Fig. 1 (A) Absorbance spectra of TSIL-1 with various anions at neutral pH in HEPES aqueous buffer (pH ∼ 7.4) (B) Emission spectra of TSIL-1 in aqueous buffer in the presence of various anions at an excitation wavelength of 365 nm. (C) Images of the TSIL-1 aqueous buffer solution in the presence of above anions under UV light.

Fig. 2 Fluorescence response of TSIL-1 with bisulfite (A) and sulfite (B) at different pH values.

Fig. 3 (A) Relative emission intensity of TSIL-1 with various anions. (B) Fluorescence titration spectra of TSIL-1 with incremental addition of bisulfite at neutral pH. (C) The plot of the fluorescence intensity versus concentration of bisulfite for LOD calculation. (D) Scatchard plot from the titration experiment with bisulfite.
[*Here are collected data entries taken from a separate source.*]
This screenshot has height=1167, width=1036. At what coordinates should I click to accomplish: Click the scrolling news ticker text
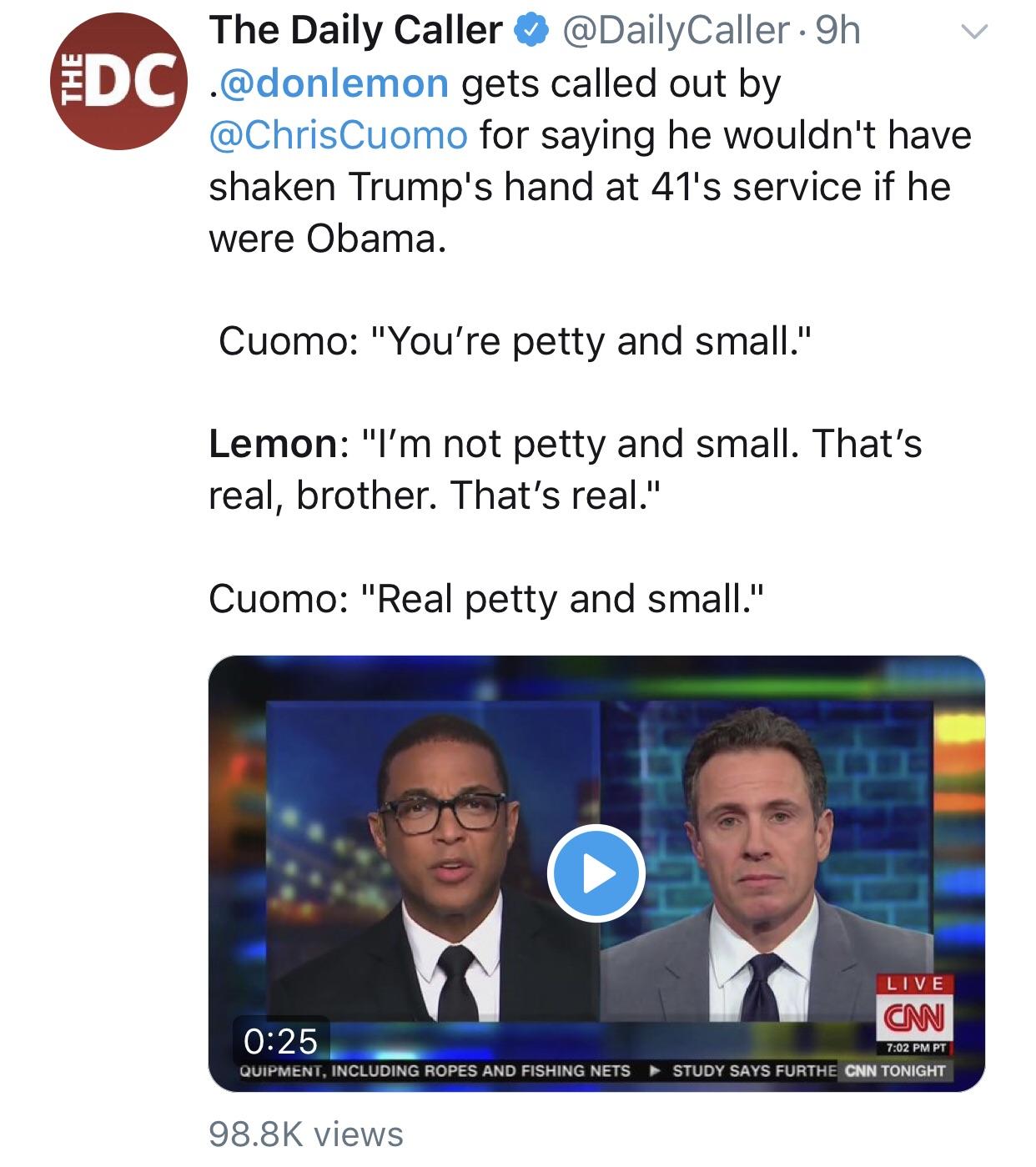click(537, 1070)
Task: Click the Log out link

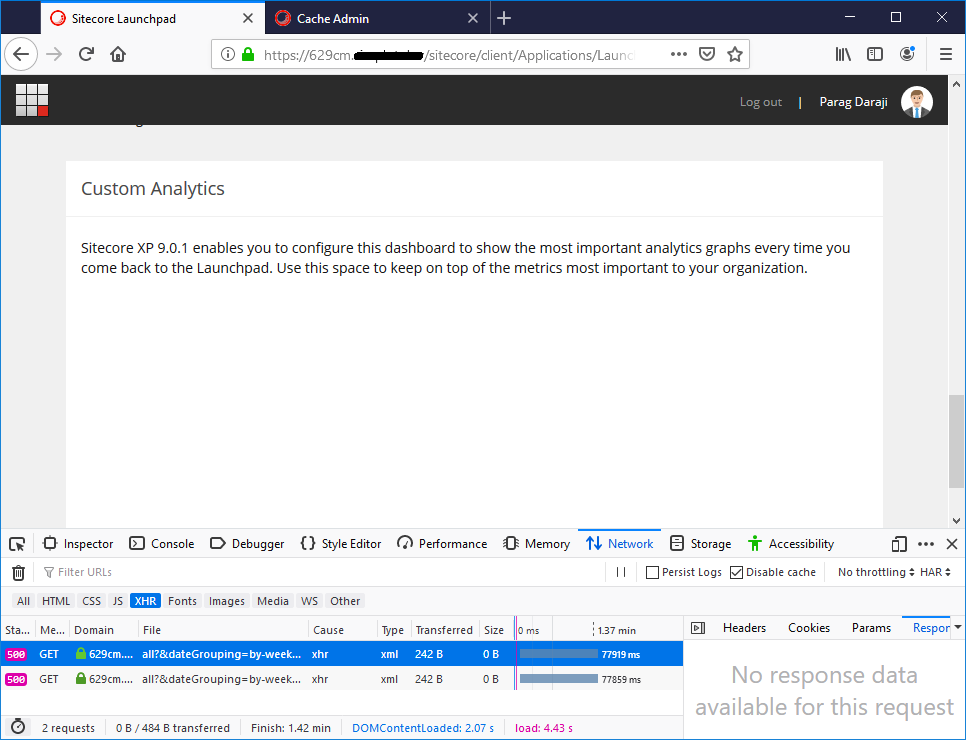Action: tap(760, 102)
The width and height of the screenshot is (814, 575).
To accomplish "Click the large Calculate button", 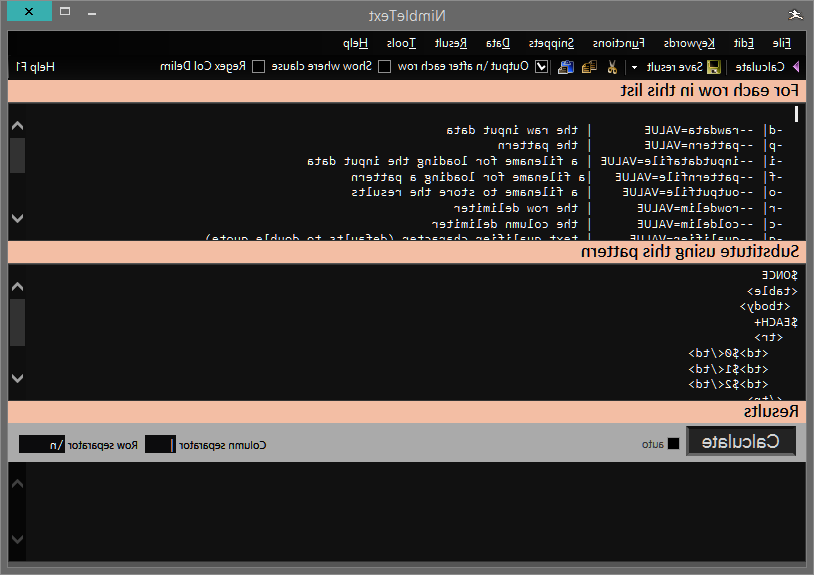I will coord(741,442).
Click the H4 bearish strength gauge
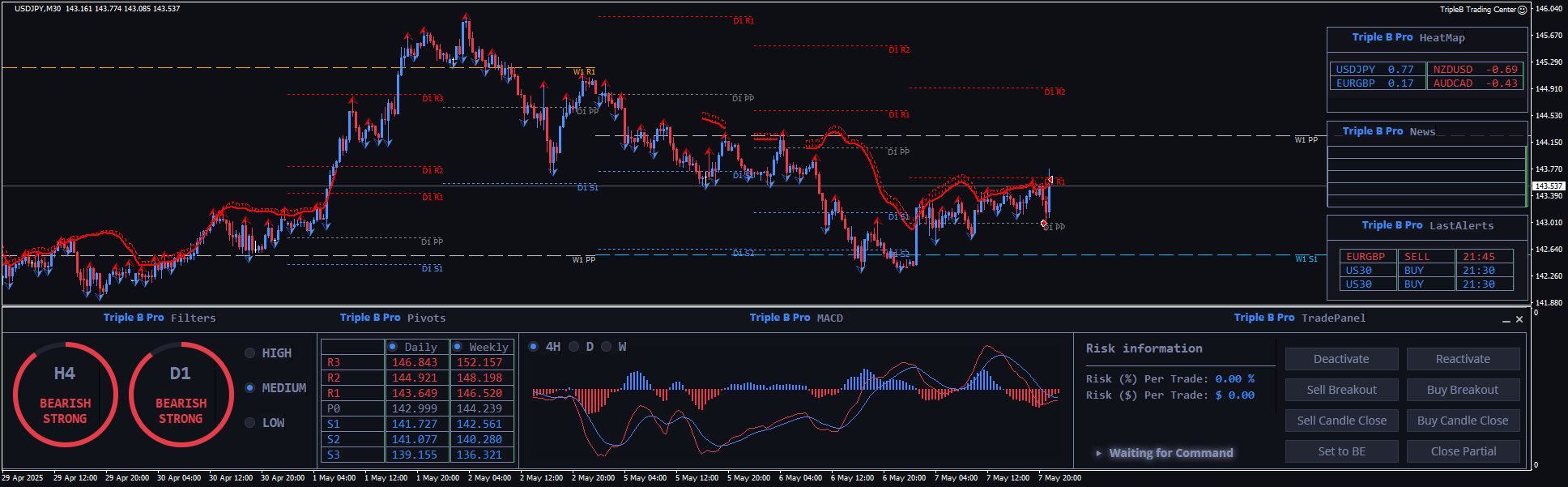 [x=65, y=395]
Additionally, we determined the binding constant (K_b) and number of binding sites (n) by using the Scatchard equation [log{(F₀ − F)/F} = log K_b + n log[HSO₃⁻]]⁴¹ from the aforementioned titration experiments, utilizing HSO₃⁻ saturation concentration (Fig. 3B and D). Here, F₀ and F represent initial and final fluorescence intensities, and [HSO₃⁻] signifies the bisulfite concentration. The calculated binding constant (K_b) was found to be ∼4.9 × 10⁵ M⁻¹ with n around 0.89, which can be approximated to 1, indicating a 1 : 1 reaction with a good correlation factor (R² = 0.99) near 1. The selective turn-on fluorescence with bisulfite in a pure aqueous system with very low detection limits makes it a suitable probe for bisulfite detection.

The chemodosimetric nature of the probe TSIL-1 was examined by the ¹H NMR spectra in D₂O. The ¹H NMR of TSIL-1 shows a signal at 9.89 ppm (Hh) for the aldehyde HCHO in D₂O, which shifted to 5.62 ppm (Hh) in the bisulfite adduct (Fig. 4). Other aromatic peaks also showed upfield shift under the influence of lowering of conjugation and electron-withdrawing influence. The proton NMR spectra of TSIL-1 with the different stoichiometry of NaHSO₃ indicate a 1 : 1 stoichiometric reaction for completion (Fig. 4 and Fig. S11, ESI†). The mass peak for TSIL-1 in ESI-MS is observed at m/z = 206.16 for the cation species (Fig. S3, ESI†) and with the addition of bisulfite, the corresponding TSIL-1@HSO₃ peaks are observed at 390 for [TSIL-1@HSO₃ + Na⁺] and at 407 for [TSIL-1@HSO₃ + K⁺] (Fig. S12, ESI†).

Fig. 4 ¹H NMR of TSIL-1 with different stoichiometric additions of HSO₃⁻ in D₂O.

2.3 DFT studies

The ground state geometries (S₀) of TSIL-1 and TSIL-1@HSO3 were optimized using the B3LYP/6-31G* level of theory (Fig. 5A and B). Further, to understand the luminescence behavior of the TSIL-1 for the detection of bisulfite, we calculated the first excited states (S₁) using time-dependent density functional theory (TD-DFT) at the same level of theory in the aqueous phase.^42–45 The TD-DFT results reveal that the orbital coefficients in TSIL-1 is largly distributed on the anionic bromide counter ion (HOMO; −5.653 eV), whereas, the lowest unoccupied molecular orbital (LUMO; −2.633 eV) is entirely localized on the accepting group, i.e., the phenyl ring (Fig. 5C and D).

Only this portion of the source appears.